Врачи убеждают прервать беременность — а ребенка можно прооперировать

— Вы сегодня известны как хирург, одним из первых сделавший внутриутробную операцию ребенку со spina bifida. Вы помните, когда и как впервые увидели ребенка с такой патологией?

— Да, помню очень хорошо, это был 1984 год. Я тогда второй год работал у своей мамы, она заведовала отделением нейрохирургии в Ялтинской городской клинической больнице. Вся больница сбежалась смотреть на спинномозговую грыжу. Удивила не тяжесть патологии, потому что я тогда не очень понимал, что это такое, а ее редкость. Окружающие врачи, люди с явно большим опытом, чем у меня, тоже не видели ни разу spina bifida и были удивлены. Ялта очень маленький город, в год случается 600-800 родов, вероятность того, что появится ребенок с таким заболеванием, чрезвычайно низка.

— Уже тогда вы хотели работать детским нейрохирургом?

— Нет, была задача стать хорошим нейрохирургом. Я заканчивал лечебный факультет, готовился к работе со взрослыми. Но пришлось перестроиться: до меня в больницу молодые хирурги не приходили четыре года. Я дежурил как офтальмолог, невролог, травматолог, абдоминальный хирург, нейрохирург, в поликлинике работал. Когда я отработал в таком режиме четыре года, мне предложили отучиться в ординатуре в Москве, вернуться и создать в Ялте детскую нейрохирургическую службу. Мама создала нейрохирургическую для взрослых, а мне предложили пойти по ее стопам. И только в Москве я увидел, что такое на самом деле нейрохирургия, и работать в Ялту, конечно, не вернулся.

— Где сегодня в России оперируют spina bifida как внутриутробно, так и в первые сутки после родов? И какое соотношение количества операций и запросов?

— У нас сейчас нет четкой статистики. Сегодня спинномозговые грыжи можно увидеть при скрининге уже на 12-13-й неделе, но основная проблема связана с тем, что не только родители, но и акушеры-гинекологи, неврологи, генетики не знают о возможности внутриутробных операций. И убеждают прервать беременность. В среднем должно рождаться полторы-две тысячи детей в год с таким диагнозом. В первые сутки жизни их оперируют почти по всей стране: в Новосибирске, Тюмени, Владивостоке, Твери, Оренбурге, Хабаровске, Иркутске, во всех городах, где есть нейрохирурги. 

Технически операция несложная, длится от тридцати минут до часа. 

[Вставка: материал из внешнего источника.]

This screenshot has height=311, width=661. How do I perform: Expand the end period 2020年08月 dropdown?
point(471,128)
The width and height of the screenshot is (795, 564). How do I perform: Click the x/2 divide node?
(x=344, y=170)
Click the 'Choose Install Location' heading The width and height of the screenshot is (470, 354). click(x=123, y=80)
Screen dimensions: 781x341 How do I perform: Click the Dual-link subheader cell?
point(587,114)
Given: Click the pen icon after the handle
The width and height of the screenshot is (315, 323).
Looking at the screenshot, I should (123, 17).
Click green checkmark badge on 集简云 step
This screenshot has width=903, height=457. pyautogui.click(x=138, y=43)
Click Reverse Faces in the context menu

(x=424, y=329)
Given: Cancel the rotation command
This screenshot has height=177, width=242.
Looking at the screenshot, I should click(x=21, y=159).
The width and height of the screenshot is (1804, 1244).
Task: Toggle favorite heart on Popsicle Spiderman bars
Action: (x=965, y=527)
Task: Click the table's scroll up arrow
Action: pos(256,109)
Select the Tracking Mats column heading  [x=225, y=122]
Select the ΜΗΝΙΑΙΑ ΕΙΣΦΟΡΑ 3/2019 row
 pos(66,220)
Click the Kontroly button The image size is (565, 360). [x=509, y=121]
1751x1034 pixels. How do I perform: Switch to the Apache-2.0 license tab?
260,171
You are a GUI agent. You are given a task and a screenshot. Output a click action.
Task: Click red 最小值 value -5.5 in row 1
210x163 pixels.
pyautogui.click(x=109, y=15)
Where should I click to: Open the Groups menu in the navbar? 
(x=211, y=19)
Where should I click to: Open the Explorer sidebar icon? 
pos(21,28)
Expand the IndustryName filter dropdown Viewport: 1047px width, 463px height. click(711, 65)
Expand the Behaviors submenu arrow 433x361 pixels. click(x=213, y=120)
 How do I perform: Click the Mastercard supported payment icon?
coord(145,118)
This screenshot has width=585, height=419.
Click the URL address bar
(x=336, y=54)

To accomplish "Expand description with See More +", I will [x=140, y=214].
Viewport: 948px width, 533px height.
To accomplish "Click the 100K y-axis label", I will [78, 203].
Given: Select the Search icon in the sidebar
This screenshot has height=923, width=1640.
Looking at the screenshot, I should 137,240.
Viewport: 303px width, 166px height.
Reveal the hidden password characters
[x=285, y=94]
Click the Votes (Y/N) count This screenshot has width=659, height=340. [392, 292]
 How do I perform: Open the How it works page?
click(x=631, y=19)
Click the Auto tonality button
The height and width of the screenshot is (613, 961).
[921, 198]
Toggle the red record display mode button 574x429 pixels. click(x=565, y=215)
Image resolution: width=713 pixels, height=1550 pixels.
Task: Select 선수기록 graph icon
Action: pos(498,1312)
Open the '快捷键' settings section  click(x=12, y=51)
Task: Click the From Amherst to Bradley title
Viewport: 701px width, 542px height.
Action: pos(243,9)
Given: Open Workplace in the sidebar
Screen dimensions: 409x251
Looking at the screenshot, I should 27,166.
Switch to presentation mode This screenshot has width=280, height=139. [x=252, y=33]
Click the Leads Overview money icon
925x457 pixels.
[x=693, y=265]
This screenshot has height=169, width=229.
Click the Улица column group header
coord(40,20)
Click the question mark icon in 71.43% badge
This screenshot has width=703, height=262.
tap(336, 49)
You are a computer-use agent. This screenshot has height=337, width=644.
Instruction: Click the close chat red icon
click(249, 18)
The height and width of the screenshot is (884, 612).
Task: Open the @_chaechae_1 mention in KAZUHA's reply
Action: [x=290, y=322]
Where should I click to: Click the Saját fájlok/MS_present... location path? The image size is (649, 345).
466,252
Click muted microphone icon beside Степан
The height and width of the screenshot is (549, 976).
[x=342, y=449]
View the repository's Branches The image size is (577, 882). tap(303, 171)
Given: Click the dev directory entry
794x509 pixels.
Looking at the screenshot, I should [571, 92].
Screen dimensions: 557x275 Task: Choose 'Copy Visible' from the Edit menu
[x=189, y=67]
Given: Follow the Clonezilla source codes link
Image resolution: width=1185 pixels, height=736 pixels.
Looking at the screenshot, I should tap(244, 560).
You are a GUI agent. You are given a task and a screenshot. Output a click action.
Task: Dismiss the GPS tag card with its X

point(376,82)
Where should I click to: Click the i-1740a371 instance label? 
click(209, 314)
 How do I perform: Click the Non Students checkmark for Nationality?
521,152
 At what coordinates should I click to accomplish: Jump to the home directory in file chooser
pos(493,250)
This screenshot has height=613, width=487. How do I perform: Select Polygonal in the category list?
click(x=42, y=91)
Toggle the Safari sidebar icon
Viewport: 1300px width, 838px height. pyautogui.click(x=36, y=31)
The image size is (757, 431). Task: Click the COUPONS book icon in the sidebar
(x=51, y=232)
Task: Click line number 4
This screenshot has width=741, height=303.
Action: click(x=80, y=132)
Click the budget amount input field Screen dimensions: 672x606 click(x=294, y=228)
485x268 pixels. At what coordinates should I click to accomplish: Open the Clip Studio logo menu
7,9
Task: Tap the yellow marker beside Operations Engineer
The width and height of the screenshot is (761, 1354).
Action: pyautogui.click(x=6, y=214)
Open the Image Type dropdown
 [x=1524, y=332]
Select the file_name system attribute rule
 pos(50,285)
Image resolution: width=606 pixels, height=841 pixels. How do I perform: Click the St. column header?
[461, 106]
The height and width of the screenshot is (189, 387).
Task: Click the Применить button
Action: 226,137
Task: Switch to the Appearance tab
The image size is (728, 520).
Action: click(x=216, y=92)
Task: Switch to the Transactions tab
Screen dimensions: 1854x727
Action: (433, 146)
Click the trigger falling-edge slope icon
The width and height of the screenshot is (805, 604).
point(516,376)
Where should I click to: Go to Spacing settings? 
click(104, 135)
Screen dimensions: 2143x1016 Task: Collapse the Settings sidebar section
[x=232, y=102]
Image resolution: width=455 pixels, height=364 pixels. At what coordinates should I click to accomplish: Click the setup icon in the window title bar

Почему мы в первые сутки оперируем? Боимся инфицирования. При spina bifida происходит неполное закрытие позвоночника, оболочек и кожи над спинным мозгом во время внутриутробного развития. Если грыжа покрыта кожей, подтекания спинномозговой жидкости нет, тогда можно и через полгода, и через год оперировать, это больше косметическая операция, чем жизнесохраняющая. Внутриутробно оперируют только в Москве.

— А в чем отличие внутриутробной операции от операции в первые сутки?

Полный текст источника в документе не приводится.